I was reading over this again just now, as of right now the differences with what's implemented in wit-parser are:
- In worlds imports/exports of functions/types aren't supoprted, only interfaces are
- In
wit-parserthere's additionally support for adefault export fooin aworldwhich is the "zero level" export which is sort of what imports/exports of types would be otherwise.
I wanted to write this down to pose the question how best to resolve this. The as-documented-right-now-in-this-PR semantics don't support the use case of "export directly from the component an interface defined somewhere else" which is what default export is solving.

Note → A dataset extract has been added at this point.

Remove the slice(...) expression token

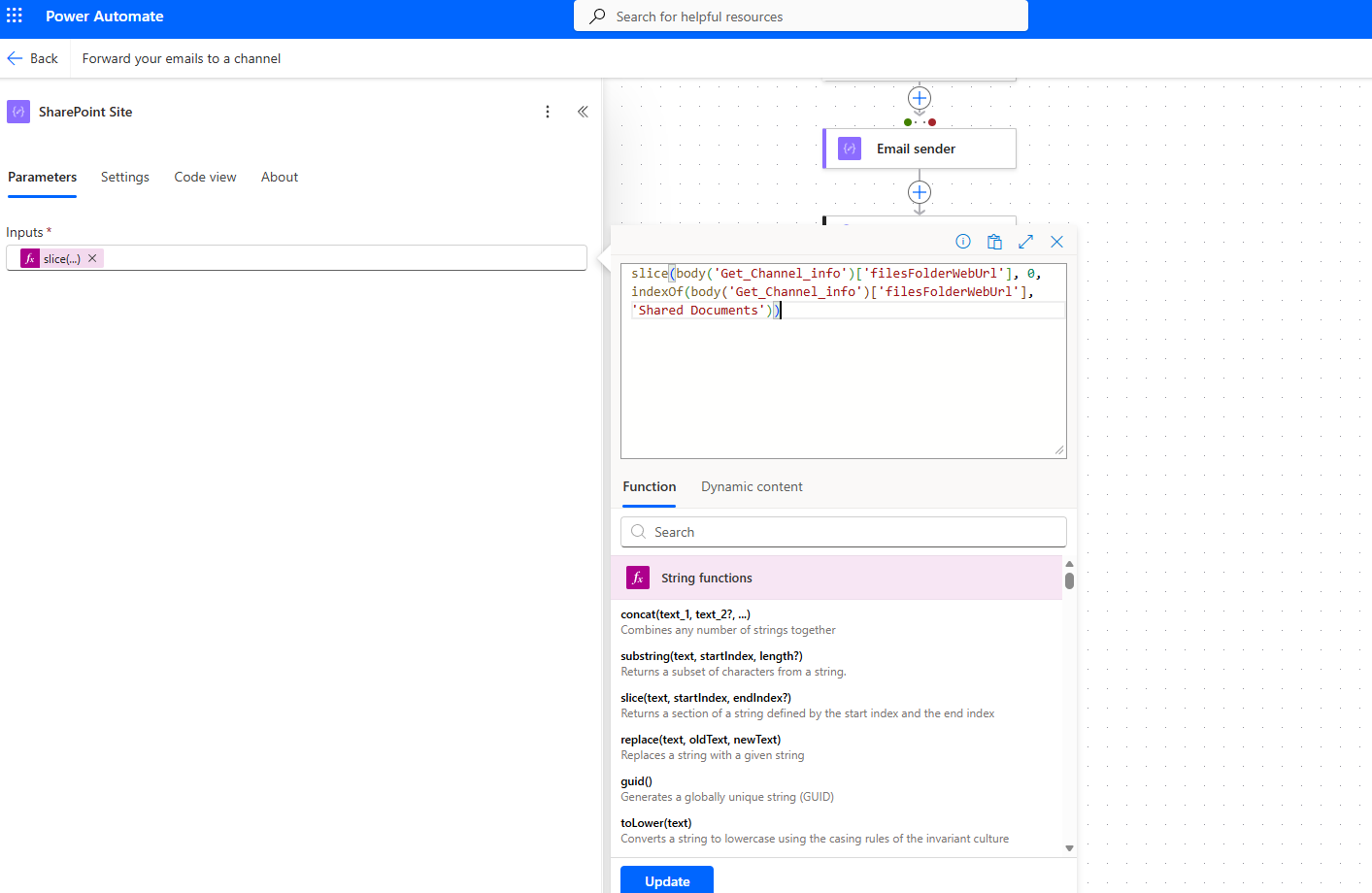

The usage of default export has its own downsides though of conflicting with default as used in use (possibly) and otherwise jsut feeling sort of bad.
Do others have ideas of how to resolve this?
Could we allow world imports and exports to have inline function (and later potentially other) types, e.g.:
world my-world {
import fs: "wasi:filesystem"
import foo: func(x: string) -> string
export handler: "wasi:http/handler"
export bar: func(x: string) -> string
export baz: func() -> u32
}
with the compiled component type being:
(component
(import "fs" "wasi:filesystem" (instance ...))
(import "foo" (func (param "x" string) (result string)))
(export "handler" "wasi:http/handler" (instance ...))
(export "bar" (func (param "x" string) (result string)))
(export "baz" (func (result u32)))
)
?
That's what specified here in this PR believe, but the feature of default export in wit-parser is a holdover from wanting to do:
interface foo {
foo: func()
}
world my-world {
default export foo
}
where the component to generate is:
(component
(export "foo" (func))
)
where the interface foo is sort of splatted into the world directly so it's a bunch of exported functions rather than an exported interface.
Is this a feature worth supporting though? Should support for this just be dropped from wit-parser?
Oh, sorry, I misunderstood. I would guess "no" and if we decide we need it in the future, it would be some new keyword specifically for "splatting" interfaces.
I may have missed or forgotten something, but is this otherwise ready to go? I created https://github.com/bytecodealliance/wasm-tools/issues/859 to remove support for default export from tooling which should bring the tooling up-to-date with this PR.
@alexcrichton I'll rebase this onto https://github.com/WebAssembly/component-model/pull/141, does that sound good?
Happy to go either way myself!
SGTM! Let's merge this and handle the inconsistent deltas in your PR (which as far i can tell addresses most of them anyway).